Dive Brief:
- FedEx and Tennessee Gov. Bill Lee have announced that the company will invest an additional $450 million into its Memphis hub, bringing the total of its modernization program there to $1.5 billion.
- During the next six years, in addition to outfitting its hub with new technology systems, FedEx will build a new sort facility and a new bulk truckload building in response to the growth in e-commerce.
- Based at the Memphis International Airport, the Memphis hub processes 47% of FedEx's daily package volume, and the expansion should be complete in 2025.
Dive Insight:
FedEx originally announced its work at the Memphis hub in March 2018. A few months earlier, the shipping giant also said it would spend $1.5 billion on a seven-year program to expand its Indianapolis hub, which, at 2.4 million square feet, is FedEx's second-largest package processing center in the U.S
Still a big customer of all the major shipping companies, Amazon has become somewhat of a competitor, investing significant amounts of money in its own shipping and logistics centers.
In December 2018, Amazon announced that it was in progress with the construction of a regional hub at Alliance Airport in Fort Worth, Texas. Last month, the airport scored a $5.5 million grant from the Federal Aviation Administration’s Airport Improvement Program, money that will help pay for a taxiway to connect Amazon's operations to the rest of the airport.
Then, in May, the company broke ground on a $1.5 billion Amazon Air hub at the Cincinnati/Northern Kentucky International Airport in Hebron, Kentucky. The project will include a ramp tower, sorting facilities and enough space for up to 100 aircraft. Amazon hired AECOM to provide design services and Woolpert to provide planning, civil engineering and surveying for the project and expects that the joint venture of Whiting-Turner Contracting Co. and Kokosing Construction Co. will complete the facility in time for it to begin operations in 2021.

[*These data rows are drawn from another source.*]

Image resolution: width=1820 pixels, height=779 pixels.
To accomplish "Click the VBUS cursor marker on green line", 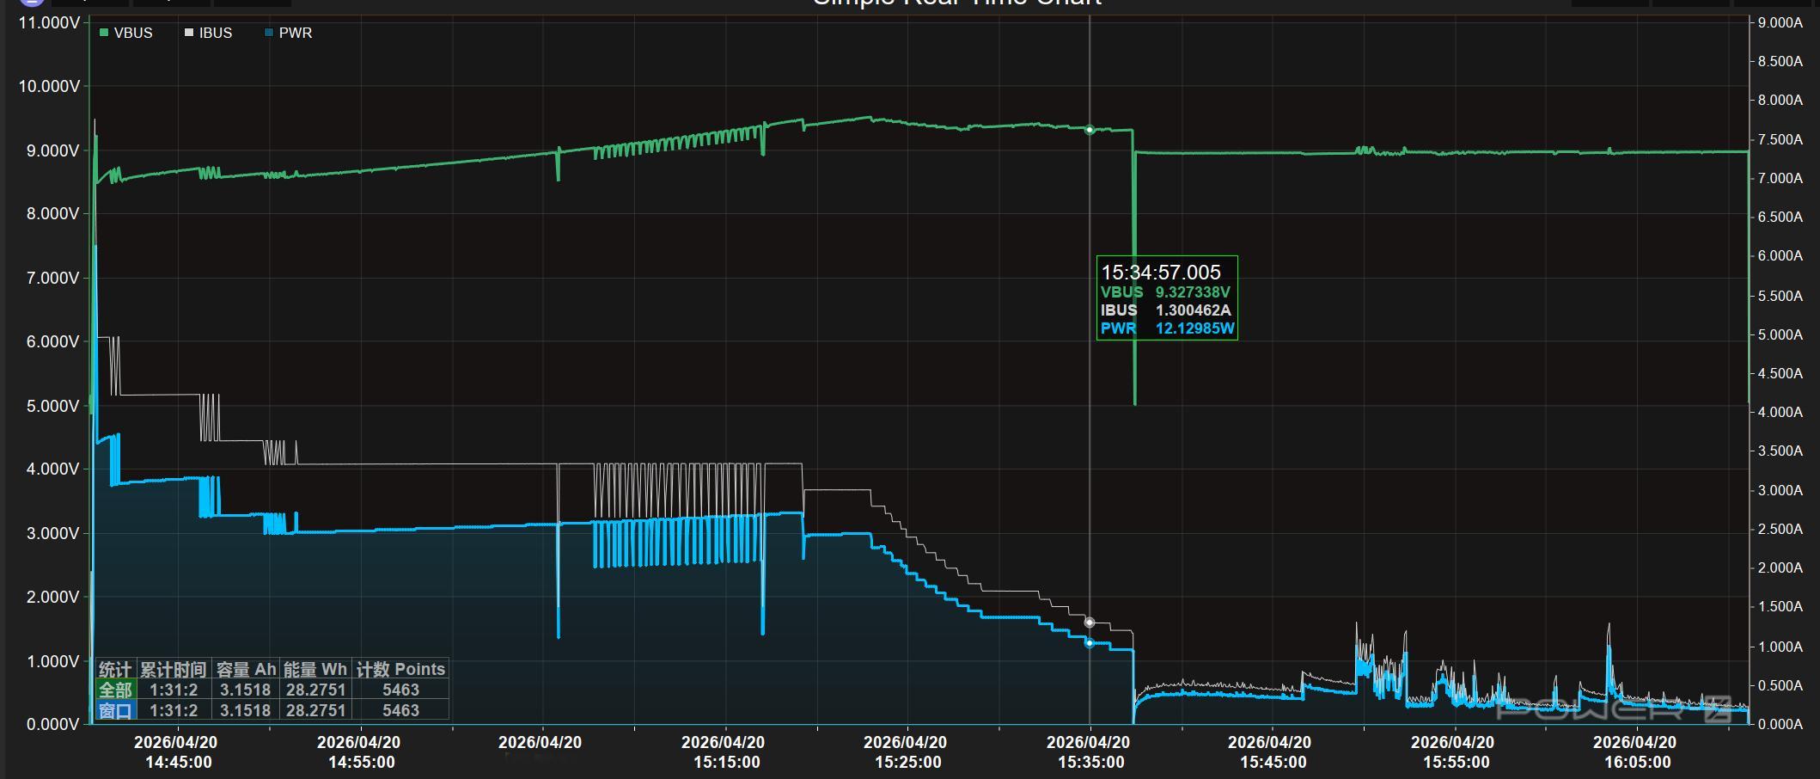I will coord(1090,130).
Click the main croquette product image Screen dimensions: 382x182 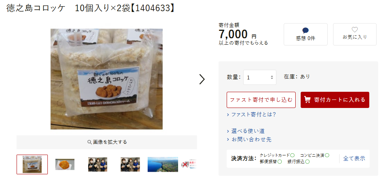[x=106, y=79]
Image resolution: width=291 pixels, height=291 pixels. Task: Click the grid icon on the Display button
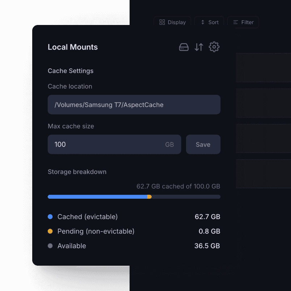(162, 22)
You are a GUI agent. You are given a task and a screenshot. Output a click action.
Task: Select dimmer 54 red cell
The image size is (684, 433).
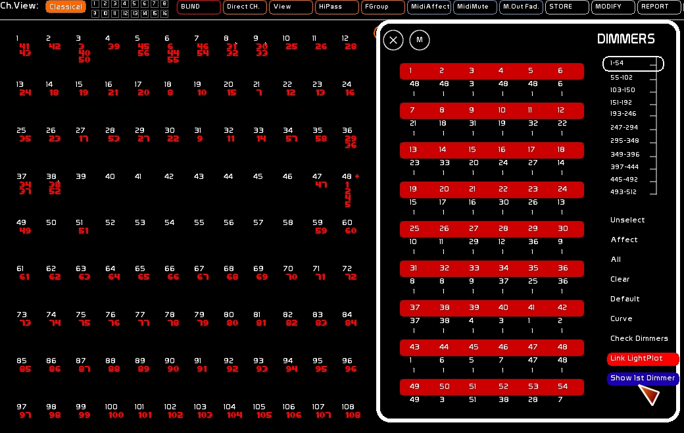point(563,387)
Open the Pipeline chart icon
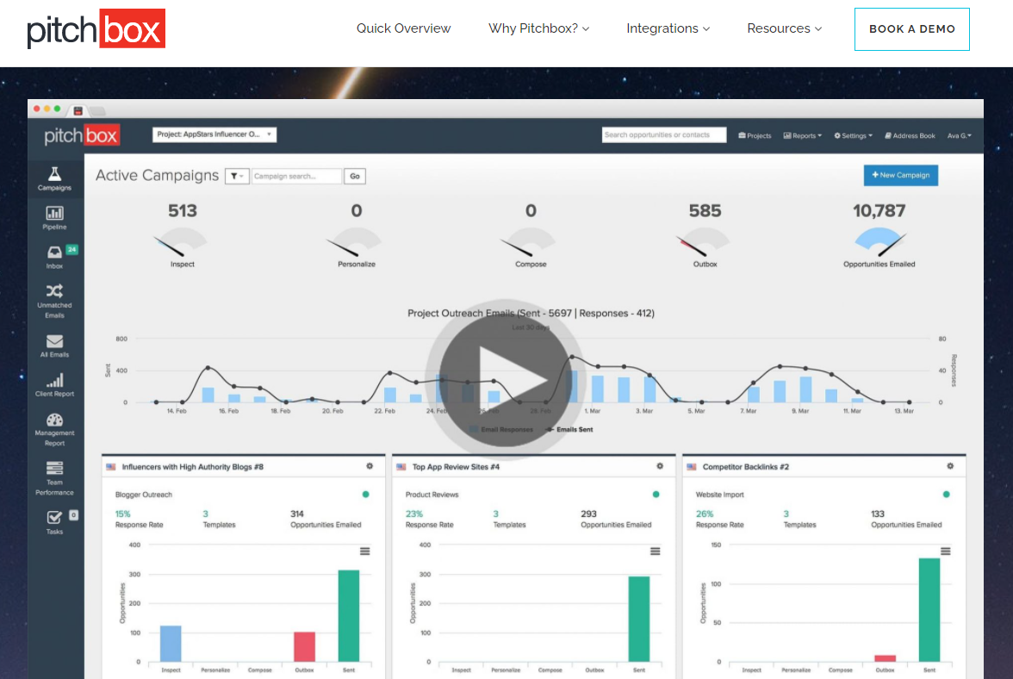 pos(54,214)
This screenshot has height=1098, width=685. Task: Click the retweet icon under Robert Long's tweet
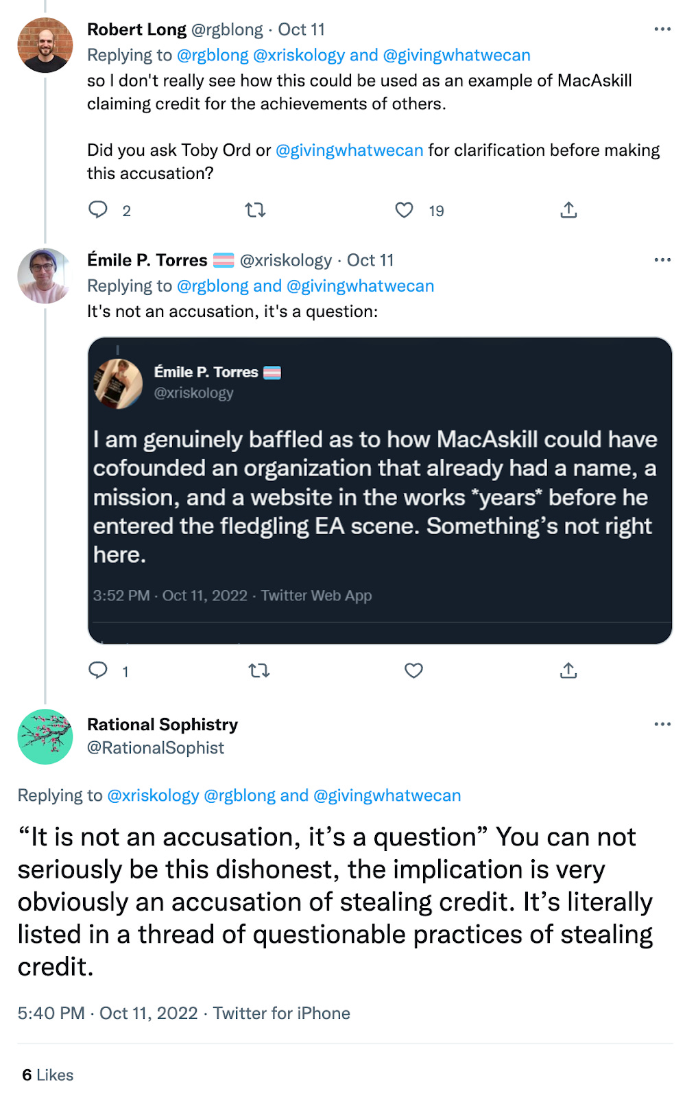[x=254, y=211]
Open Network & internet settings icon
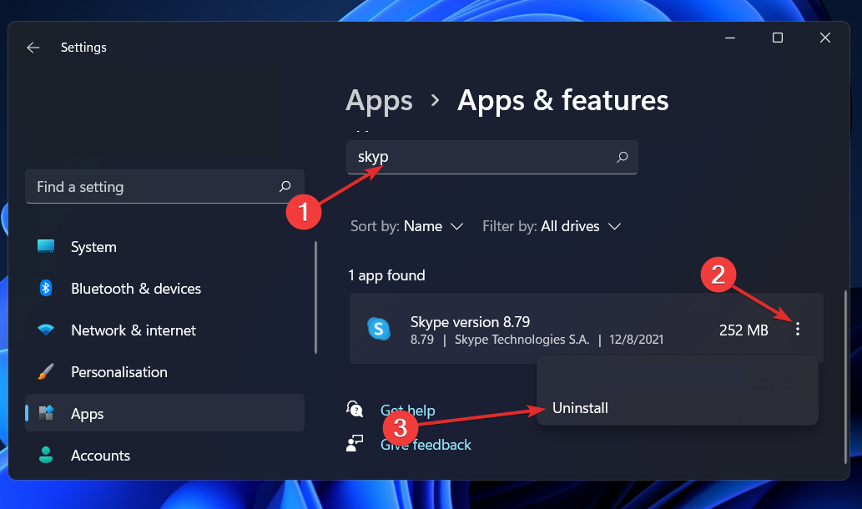The width and height of the screenshot is (862, 509). point(46,330)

Amazon is also making a $100 million investment in an air cargo hub at Lakeland, Florida's Lakeland Linder International Airport. As part of the deal, Amazon will lease almost 50 acres at the airport, where it will build a seven-jet hangar. The airport will make runway improvements, upgrade its landing systems and install five new fuel tanks, according to The Ledger.
However, according to Goldman Sachs, Business Insider reported, Amazon's 70 planes, 10,000 vehicles and other logistical assets are no threat — yet —to FedEx, UPS and other major traditional shippers. The investment giant said that in order for Amazon to catch up to those transportation heavy hitters, the company would need to invest many years and around $122 billion, $15 billion of which would have to be spent on air cargo and sortation facility construction.